James Stevens (July 4, 1768 – April 4, 1835) was a U.S. representative from Connecticut.

Born in that part of Stamford which is now the town of New Canaan, Connecticut, Stevens studied law.
He was admitted to the bar and commenced practice in Stamford, Connecticut.
He served as member of the state house of representatives 1804, 1805 from 1808 to 1810, 1814, 1815, 1817, and 1818.
He served as judge of probate, Stamford district, in 1819.

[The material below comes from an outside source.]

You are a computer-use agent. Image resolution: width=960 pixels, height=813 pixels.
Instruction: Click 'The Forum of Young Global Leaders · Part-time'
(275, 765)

Stevens was elected as a Democratic-Republican to the Sixteenth Congress (March 4, 1819 – March 3, 1821).
He was in the Justice of the Peace at Stamford 1819-1826.
Postmaster of Stamford, Connecticut, from May 17, 1822 to October 5, 1829.
He served as judge of Fairfield County Court in 1823.
He resumed the practice of law in Stamford, Connecticut, and died there April 4, 1835.
He was interred in St. John's and St. Andrew's Episcopal Cemetery.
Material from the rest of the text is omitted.